DATA FOR THE TASK START

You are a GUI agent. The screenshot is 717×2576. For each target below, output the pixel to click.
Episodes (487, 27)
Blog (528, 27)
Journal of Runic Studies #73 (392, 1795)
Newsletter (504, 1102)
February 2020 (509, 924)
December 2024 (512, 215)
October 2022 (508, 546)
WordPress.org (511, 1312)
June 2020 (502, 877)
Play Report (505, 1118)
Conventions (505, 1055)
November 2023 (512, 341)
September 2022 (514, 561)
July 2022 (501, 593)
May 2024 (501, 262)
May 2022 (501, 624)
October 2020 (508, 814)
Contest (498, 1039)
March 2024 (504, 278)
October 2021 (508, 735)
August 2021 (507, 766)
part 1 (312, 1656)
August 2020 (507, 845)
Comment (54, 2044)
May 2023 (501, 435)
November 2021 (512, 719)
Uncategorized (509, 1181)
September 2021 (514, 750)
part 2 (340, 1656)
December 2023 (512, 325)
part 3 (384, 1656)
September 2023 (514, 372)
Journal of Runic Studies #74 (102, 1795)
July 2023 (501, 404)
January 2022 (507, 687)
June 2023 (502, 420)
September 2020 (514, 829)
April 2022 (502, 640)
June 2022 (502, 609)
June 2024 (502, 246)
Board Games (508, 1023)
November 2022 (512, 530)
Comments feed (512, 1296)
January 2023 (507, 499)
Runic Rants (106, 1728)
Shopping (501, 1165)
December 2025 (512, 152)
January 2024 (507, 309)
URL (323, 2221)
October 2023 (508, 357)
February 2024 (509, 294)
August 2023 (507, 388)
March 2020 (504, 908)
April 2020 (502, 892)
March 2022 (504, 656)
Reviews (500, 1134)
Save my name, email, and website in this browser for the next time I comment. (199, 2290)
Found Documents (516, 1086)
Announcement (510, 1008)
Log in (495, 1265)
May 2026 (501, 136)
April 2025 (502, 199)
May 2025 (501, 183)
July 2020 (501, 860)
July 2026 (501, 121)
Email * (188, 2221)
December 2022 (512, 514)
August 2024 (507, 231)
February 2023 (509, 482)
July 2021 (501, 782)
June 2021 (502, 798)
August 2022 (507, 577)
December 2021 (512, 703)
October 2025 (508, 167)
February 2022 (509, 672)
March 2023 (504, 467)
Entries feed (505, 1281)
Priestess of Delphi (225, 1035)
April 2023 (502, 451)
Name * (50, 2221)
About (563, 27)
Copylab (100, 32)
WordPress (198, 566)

DATA FOR THE TASK END
DATA FOR THE TASK START

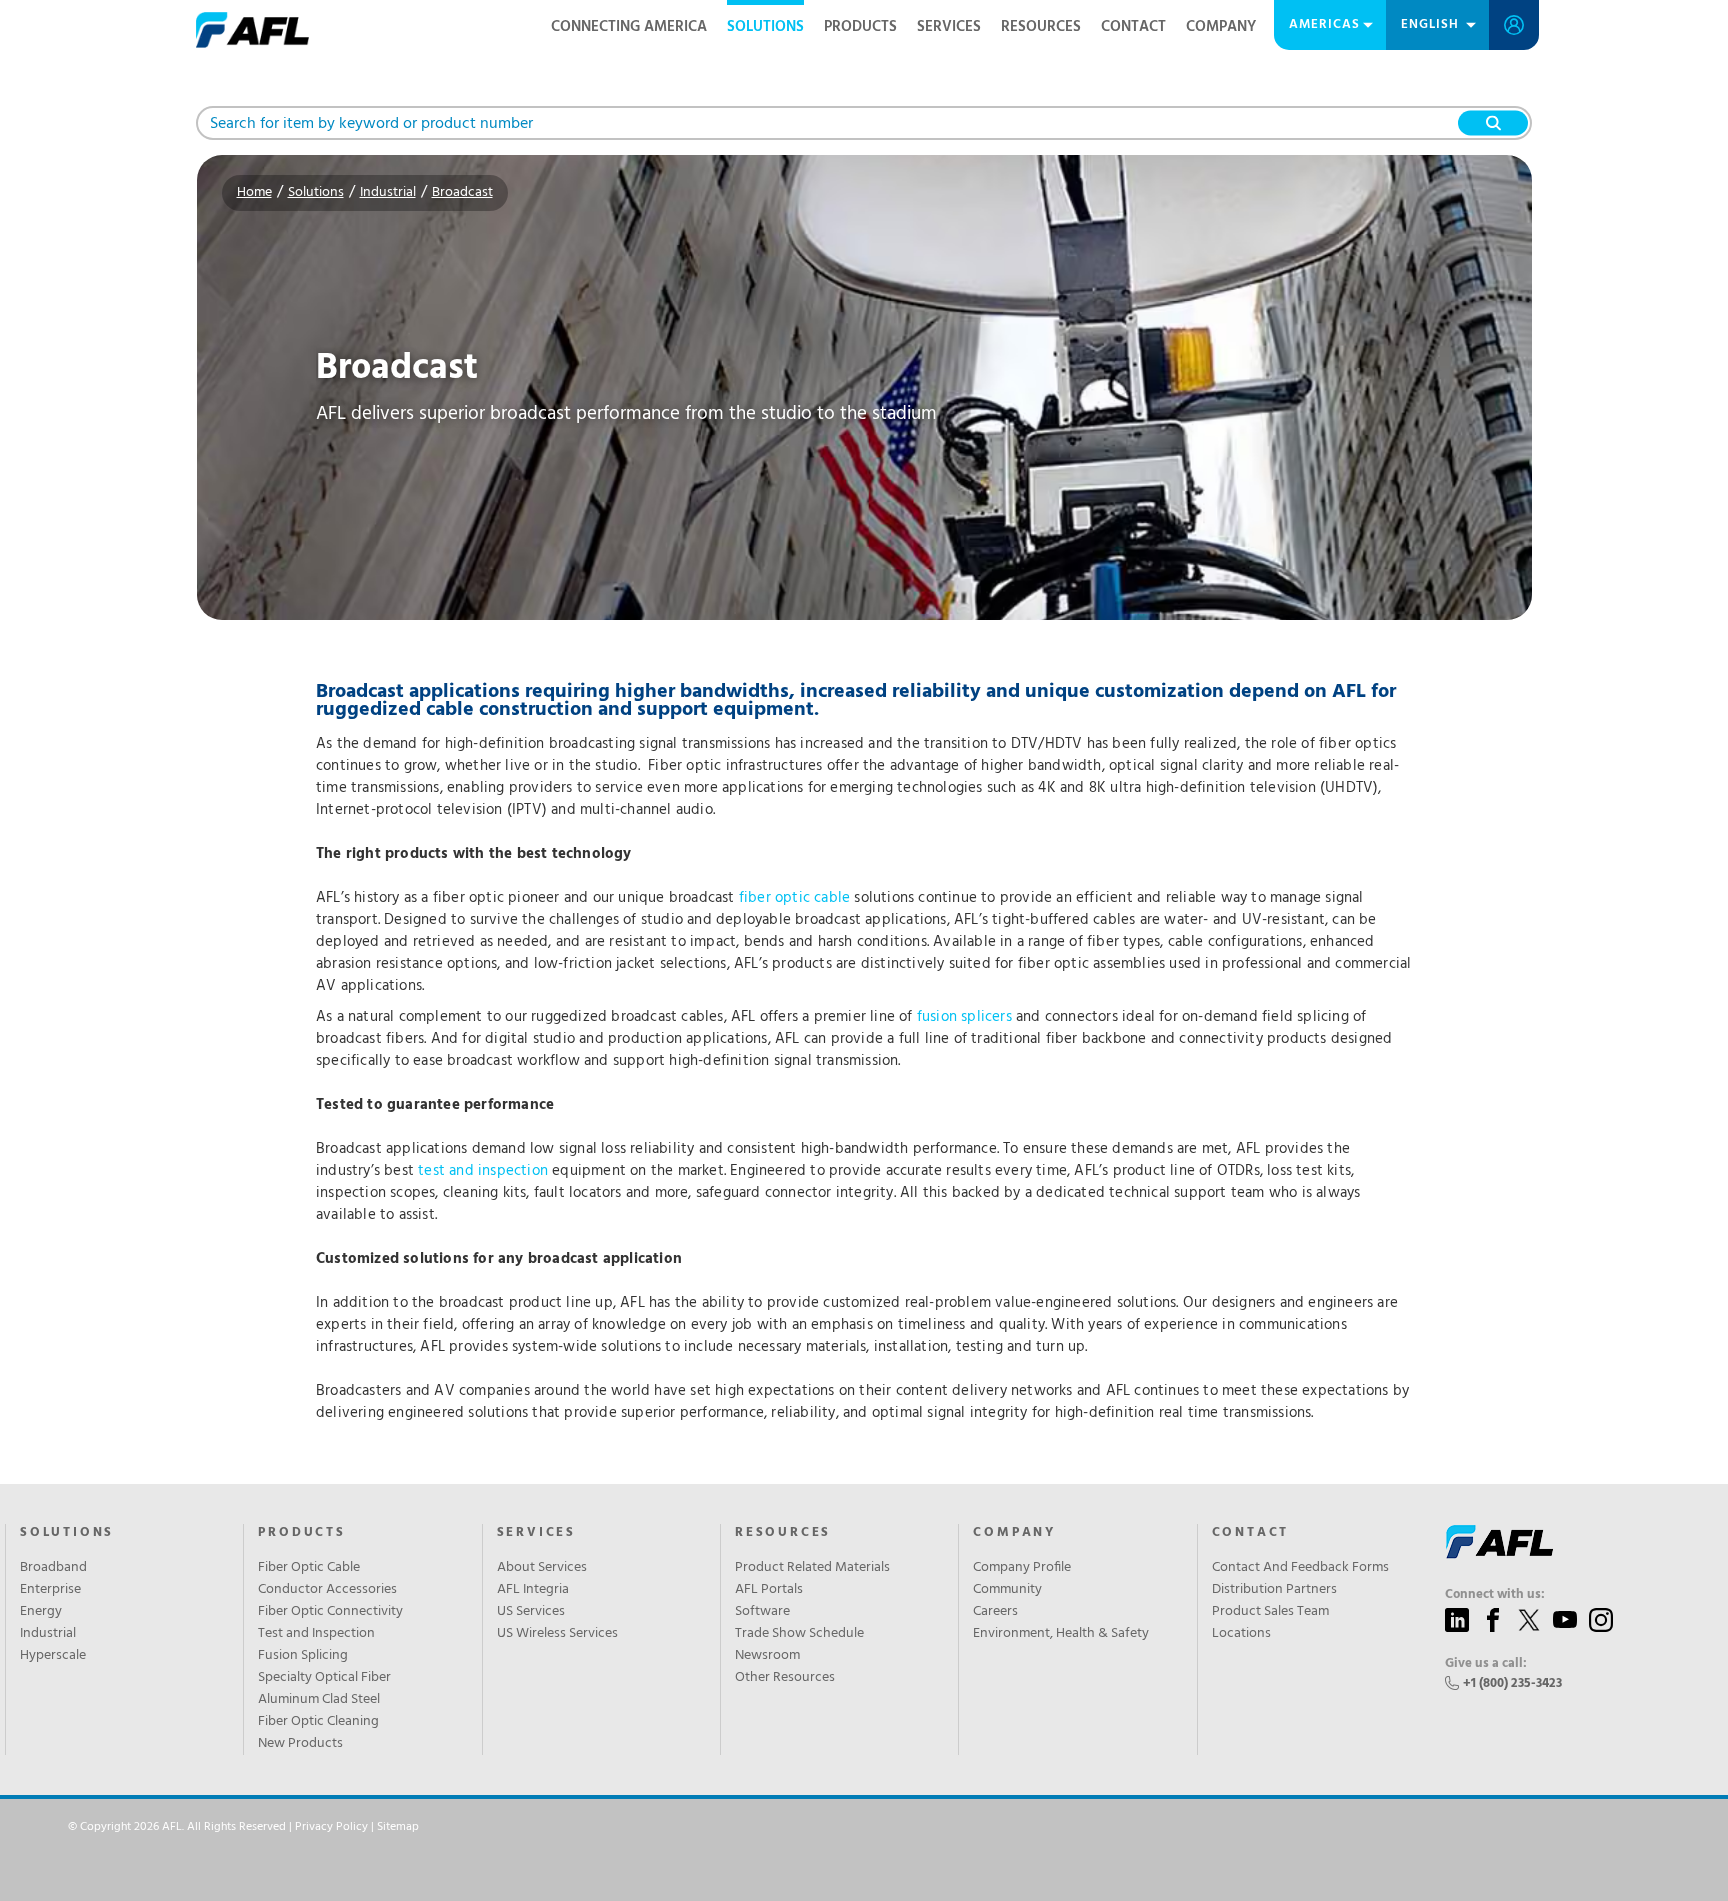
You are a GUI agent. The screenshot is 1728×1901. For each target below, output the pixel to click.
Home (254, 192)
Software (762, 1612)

DATA FOR THE TASK END
DATA FOR THE TASK START

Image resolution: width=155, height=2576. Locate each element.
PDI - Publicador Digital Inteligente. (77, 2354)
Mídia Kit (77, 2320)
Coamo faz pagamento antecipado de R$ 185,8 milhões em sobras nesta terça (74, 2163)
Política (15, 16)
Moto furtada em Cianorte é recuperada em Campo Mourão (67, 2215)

DATA FOR THE TASK END

### WHAT YOU WILL DO
Referring to the material above, set down exactly the lines between the line with "Journal of Runic Studies #74 (102, 1795)" and the line with "WordPress (198, 566)", inclusive, and no other lines.

### EXPECTED ANSWER
Journal of Runic Studies #74 (102, 1795)
July 2023 (501, 404)
January 2022 (507, 687)
June 2023 (502, 420)
September 2020 (514, 829)
April 2022 (502, 640)
June 2022 (502, 609)
June 2024 (502, 246)
Board Games (508, 1023)
November 2022 (512, 530)
Comments feed (512, 1296)
January 2023 (507, 499)
Runic Rants (106, 1728)
Shopping (501, 1165)
December 2025 (512, 152)
January 2024 (507, 309)
URL (323, 2221)
October 2023 (508, 357)
February 2024 (509, 294)
August 2023 (507, 388)
March 2020 (504, 908)
April 2020 (502, 892)
March 2022 (504, 656)
Reviews (500, 1134)
Save my name, email, and website in this browser for the next time I comment. (199, 2290)
Found Documents (516, 1086)
Announcement (510, 1008)
Log in (495, 1265)
May 2026 (501, 136)
April 2025 (502, 199)
May 2025 (501, 183)
July 2020 (501, 860)
July 2026 (501, 121)
Email * (188, 2221)
December 2022 (512, 514)
August 2024 (507, 231)
February 2023 (509, 482)
July 2021 (501, 782)
June 2021 (502, 798)
August 2022 (507, 577)
December 2021 (512, 703)
October 2025 (508, 167)
February 2022 (509, 672)
March 2023 (504, 467)
Entries feed (505, 1281)
Priestess of Delphi (225, 1035)
April 2023 (502, 451)
Name * (50, 2221)
About (563, 27)
Copylab (100, 32)
WordPress (198, 566)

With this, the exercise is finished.